WRITTEN PROBLEM 1 =
Using the passage on Caterpillar's patent billing, answer these:
(a) About how many patents has Finnegan written for Caterpillar over the past seven years?
(b) In what year did Caterpillar first start questioning its legal billing strategy?
(c) Who heads up Caterpillar's IP department?
WRITTEN PROBLEM 2 = Rewrite the part of the passage on Caterpillar's patent billing that begins at the words "Over the past six" and stops after "negotiations over fees.", swapping "bickering" for "quarreling".

-------- DOCUMENT EXCERPT

Over the past six years, Caterpillar and Finnegan have established a uniquely entwined attorney-client relationship. Finnegan lawyers have access to Caterpillar's internal e-mail directory, Caterpillar in-house counsel train young firm assoÂciates, and Finnegan lawyers attend Caterpillar's closed business strategy meetings. Even stranger, both sides say there's rarely bickering at the annual negotiations over fees.

The trick to their happy union is commitment. Finnegan is Caterpillar's sole patent prosecutor, writing almost 1,000 patents for the Peoria, Illinois-based company over the past seven years. In return, the firm agrees to go off the hourly clock and bill a fixed fee. The relationship works, according to lawyers on both sides, because they've developed a highly efficient and close-knit patent-writing process.

Caterpillar and Finnegan aren't the only ones who have adopted an alternative billing scheme. A small but growing number of companies, including Cisco Systems, Inc., and Pitney-Bowes Inc., are convincing their law firms to accept a fixed-fee billing structure, but those deals are typically for commercial litigation, employment law, or small M&A deals.

Caterpillar first started questioning its legal billing strategy in 2000. At the time, roughly 15 law firms wrote the company's patents. A new firm the company wanted to test might get ten patents. A personal friend of an in-house lawyer would get a patent or two. Long-term hiring decisions were based almost solely on price. "I didn't know where cases were going," says deputy general counsel William Heming, who heads up the IP department. "You reach this frustration level because you don't have control."

----------------
-------- DATASET RECORDS

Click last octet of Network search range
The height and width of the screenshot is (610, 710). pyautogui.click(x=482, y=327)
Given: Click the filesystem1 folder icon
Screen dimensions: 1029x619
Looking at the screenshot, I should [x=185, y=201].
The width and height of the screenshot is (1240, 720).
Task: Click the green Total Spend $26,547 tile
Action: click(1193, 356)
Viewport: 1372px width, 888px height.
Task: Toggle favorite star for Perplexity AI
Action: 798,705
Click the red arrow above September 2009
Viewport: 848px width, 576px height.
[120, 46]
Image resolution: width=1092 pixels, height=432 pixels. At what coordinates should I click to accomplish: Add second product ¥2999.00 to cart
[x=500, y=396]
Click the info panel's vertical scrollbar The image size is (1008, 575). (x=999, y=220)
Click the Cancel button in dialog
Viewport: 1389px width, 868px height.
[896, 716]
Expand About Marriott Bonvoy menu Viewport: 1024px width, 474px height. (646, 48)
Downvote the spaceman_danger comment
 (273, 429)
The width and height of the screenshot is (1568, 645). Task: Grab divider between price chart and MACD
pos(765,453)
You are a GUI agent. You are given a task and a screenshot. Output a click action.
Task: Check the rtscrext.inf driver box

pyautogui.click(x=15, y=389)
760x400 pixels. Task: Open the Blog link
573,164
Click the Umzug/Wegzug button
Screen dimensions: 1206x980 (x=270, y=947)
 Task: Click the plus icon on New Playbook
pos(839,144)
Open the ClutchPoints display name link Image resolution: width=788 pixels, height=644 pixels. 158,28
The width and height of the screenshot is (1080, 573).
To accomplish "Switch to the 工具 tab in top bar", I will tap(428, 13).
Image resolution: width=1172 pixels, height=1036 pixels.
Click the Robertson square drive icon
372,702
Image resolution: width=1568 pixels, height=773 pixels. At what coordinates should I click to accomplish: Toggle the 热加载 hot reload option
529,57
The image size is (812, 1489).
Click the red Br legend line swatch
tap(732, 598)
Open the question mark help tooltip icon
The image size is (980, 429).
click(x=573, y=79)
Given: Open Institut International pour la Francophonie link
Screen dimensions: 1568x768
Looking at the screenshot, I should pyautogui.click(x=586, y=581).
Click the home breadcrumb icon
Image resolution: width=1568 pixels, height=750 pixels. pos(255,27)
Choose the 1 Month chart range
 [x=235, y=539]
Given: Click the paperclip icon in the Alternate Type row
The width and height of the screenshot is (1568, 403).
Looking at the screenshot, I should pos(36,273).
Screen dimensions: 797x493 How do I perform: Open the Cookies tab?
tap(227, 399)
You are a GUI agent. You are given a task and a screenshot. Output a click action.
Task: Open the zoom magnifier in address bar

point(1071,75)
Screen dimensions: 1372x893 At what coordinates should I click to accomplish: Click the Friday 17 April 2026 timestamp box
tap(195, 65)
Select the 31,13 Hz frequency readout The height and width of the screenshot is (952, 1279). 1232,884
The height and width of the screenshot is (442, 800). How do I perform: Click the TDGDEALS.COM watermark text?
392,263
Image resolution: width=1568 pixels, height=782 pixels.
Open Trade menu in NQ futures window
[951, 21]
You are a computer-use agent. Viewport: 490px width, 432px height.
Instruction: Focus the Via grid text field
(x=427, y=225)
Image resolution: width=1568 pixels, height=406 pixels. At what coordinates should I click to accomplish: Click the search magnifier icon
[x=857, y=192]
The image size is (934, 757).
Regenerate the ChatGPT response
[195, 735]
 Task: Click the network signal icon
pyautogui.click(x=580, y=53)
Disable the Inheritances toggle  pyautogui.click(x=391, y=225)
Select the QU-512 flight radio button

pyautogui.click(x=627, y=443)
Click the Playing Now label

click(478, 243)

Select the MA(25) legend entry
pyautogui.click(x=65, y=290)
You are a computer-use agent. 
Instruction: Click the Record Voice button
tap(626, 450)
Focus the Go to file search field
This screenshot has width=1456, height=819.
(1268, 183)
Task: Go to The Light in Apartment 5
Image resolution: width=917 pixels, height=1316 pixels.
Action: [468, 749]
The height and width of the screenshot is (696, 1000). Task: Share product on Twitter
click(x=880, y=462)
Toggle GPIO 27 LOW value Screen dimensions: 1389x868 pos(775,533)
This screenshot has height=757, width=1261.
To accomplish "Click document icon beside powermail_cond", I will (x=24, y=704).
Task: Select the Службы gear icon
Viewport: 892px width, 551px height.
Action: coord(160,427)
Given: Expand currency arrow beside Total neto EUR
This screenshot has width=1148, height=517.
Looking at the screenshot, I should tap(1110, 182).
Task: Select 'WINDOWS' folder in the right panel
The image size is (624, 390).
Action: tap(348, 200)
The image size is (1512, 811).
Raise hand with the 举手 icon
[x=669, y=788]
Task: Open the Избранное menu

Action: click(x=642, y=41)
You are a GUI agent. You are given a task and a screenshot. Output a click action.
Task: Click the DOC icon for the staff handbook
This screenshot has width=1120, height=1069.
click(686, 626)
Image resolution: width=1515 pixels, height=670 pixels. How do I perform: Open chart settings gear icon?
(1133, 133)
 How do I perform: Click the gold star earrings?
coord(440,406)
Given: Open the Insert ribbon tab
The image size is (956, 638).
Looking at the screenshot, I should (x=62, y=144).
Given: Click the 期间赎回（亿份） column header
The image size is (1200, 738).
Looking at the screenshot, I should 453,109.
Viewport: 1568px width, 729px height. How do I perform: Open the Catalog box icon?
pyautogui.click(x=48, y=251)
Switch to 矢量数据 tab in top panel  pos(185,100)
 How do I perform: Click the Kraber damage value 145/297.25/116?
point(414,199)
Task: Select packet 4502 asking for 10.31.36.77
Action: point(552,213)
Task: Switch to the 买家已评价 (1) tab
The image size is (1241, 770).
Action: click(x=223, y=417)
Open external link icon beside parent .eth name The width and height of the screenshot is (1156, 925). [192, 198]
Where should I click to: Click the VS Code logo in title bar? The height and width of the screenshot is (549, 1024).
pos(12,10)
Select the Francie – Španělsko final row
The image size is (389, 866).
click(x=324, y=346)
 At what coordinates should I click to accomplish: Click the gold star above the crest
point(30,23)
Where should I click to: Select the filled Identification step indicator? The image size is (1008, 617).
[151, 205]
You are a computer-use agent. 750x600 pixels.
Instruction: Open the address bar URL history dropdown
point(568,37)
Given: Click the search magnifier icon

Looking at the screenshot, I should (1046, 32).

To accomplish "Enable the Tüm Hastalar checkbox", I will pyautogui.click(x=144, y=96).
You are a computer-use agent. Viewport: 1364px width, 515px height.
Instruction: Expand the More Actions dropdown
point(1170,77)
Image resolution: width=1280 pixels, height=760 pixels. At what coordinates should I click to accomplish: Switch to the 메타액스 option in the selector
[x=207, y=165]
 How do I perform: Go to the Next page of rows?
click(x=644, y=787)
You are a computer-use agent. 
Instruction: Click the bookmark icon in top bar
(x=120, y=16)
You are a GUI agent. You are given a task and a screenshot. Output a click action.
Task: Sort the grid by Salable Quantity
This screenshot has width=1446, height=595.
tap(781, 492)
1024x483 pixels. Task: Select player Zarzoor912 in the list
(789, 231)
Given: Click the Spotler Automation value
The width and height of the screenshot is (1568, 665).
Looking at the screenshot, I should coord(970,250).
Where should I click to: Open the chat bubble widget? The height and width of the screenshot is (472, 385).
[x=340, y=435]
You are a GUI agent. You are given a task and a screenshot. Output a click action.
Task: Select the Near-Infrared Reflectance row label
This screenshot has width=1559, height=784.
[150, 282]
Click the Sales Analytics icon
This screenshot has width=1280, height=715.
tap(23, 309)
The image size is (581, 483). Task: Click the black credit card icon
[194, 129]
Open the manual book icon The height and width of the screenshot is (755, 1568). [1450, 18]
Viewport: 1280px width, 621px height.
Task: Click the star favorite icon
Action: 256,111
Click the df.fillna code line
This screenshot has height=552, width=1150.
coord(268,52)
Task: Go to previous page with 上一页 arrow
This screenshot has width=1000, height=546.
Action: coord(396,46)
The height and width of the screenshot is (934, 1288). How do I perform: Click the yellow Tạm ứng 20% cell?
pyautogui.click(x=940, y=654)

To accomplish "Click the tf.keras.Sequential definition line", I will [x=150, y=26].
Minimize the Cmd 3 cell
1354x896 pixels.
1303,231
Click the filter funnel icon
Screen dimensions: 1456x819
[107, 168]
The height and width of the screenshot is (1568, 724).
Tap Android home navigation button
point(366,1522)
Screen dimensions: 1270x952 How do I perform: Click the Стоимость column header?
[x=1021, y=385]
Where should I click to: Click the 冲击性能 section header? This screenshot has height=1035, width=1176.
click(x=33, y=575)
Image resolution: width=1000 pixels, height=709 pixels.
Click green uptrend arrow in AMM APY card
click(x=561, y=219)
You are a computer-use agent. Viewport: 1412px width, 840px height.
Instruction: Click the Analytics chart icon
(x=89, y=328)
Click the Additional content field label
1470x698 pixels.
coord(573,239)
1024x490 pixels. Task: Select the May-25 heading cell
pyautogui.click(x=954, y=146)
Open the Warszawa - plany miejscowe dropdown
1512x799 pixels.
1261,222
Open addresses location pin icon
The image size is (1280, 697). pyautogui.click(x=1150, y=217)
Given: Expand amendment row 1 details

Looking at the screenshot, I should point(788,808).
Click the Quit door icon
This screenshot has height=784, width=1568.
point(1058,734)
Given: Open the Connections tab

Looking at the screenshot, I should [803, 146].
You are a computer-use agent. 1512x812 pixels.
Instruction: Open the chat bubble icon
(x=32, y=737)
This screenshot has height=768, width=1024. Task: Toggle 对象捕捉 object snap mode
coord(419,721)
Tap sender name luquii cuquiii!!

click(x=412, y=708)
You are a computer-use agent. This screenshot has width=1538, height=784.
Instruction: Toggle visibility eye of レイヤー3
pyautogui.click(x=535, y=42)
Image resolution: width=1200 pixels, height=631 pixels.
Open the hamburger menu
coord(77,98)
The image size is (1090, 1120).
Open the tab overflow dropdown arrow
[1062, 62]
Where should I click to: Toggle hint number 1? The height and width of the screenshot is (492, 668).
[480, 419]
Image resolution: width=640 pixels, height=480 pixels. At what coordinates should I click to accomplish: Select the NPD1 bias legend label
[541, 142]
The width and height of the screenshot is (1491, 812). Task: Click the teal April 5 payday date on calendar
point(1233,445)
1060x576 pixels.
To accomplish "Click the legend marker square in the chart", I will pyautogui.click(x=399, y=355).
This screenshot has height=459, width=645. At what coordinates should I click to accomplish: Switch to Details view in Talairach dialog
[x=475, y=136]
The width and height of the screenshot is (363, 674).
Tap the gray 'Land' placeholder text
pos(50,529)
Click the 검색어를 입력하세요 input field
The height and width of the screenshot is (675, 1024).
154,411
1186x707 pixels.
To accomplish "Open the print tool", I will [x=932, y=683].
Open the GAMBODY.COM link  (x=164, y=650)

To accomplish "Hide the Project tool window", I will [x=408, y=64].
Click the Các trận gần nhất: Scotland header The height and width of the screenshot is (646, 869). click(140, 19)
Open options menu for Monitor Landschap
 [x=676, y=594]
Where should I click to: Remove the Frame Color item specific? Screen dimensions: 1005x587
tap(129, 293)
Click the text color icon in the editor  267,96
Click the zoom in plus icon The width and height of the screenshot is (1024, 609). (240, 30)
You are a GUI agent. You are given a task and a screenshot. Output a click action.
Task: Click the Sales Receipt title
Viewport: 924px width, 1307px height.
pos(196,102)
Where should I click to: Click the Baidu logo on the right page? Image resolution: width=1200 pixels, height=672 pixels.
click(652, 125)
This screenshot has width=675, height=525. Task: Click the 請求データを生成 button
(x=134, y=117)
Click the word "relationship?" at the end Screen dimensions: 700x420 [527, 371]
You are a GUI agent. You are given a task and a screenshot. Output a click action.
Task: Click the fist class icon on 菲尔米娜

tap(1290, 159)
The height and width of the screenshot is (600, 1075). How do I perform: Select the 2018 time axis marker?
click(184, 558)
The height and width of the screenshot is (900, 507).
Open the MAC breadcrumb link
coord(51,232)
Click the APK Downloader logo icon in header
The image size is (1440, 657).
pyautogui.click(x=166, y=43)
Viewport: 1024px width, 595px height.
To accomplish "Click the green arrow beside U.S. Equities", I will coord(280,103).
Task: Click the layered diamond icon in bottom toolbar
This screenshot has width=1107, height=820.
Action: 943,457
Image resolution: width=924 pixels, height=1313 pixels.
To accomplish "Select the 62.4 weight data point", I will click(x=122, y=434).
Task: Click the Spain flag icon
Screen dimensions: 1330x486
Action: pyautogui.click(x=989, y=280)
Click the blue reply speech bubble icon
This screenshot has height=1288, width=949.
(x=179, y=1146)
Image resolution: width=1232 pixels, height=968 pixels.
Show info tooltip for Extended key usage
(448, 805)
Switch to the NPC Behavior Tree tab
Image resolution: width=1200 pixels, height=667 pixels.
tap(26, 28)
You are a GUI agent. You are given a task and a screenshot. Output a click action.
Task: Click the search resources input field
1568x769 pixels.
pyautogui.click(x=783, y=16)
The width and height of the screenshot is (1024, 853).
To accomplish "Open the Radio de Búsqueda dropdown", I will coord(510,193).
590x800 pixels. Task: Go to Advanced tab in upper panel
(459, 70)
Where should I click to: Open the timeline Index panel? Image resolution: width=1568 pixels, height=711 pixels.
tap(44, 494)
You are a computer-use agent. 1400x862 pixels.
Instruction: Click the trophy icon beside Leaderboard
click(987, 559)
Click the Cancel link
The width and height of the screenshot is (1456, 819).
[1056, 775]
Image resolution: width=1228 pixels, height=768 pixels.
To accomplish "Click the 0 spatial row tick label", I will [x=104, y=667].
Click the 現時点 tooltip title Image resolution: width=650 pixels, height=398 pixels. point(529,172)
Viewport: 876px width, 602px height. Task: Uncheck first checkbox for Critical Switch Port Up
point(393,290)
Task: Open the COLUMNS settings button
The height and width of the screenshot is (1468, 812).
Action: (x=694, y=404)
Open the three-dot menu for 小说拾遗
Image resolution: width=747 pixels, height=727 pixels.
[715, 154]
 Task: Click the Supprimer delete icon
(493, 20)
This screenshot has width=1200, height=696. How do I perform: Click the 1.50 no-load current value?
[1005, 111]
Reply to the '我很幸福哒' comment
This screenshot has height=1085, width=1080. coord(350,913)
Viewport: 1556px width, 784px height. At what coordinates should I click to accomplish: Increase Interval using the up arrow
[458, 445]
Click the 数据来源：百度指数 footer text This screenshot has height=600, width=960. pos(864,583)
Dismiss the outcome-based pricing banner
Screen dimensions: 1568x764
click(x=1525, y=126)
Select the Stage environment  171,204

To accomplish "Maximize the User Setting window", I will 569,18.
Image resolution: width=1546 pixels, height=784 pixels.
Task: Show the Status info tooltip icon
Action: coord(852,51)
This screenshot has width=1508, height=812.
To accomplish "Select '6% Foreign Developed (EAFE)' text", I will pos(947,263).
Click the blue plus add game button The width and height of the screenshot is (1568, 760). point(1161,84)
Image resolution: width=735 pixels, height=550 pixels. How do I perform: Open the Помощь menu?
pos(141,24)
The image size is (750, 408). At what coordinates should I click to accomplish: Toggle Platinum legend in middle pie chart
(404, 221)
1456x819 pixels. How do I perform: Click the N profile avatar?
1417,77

----------------

COMPLETE ANSWER 1 =
(a) Almost 1,000
(b) 2000
(c) William Heming, deputy general counsel

COMPLETE ANSWER 2 =
Over the past six years, Caterpillar and Finnegan have established a uniquely entwined attorney-client relationship. Finnegan lawyers have access to Caterpillar's internal e-mail directory, Caterpillar in-house counsel train young firm assoÂciates, and Finnegan lawyers attend Caterpillar's closed business strategy meetings. Even stranger, both sides say there's rarely quarreling at the annual negotiations over fees.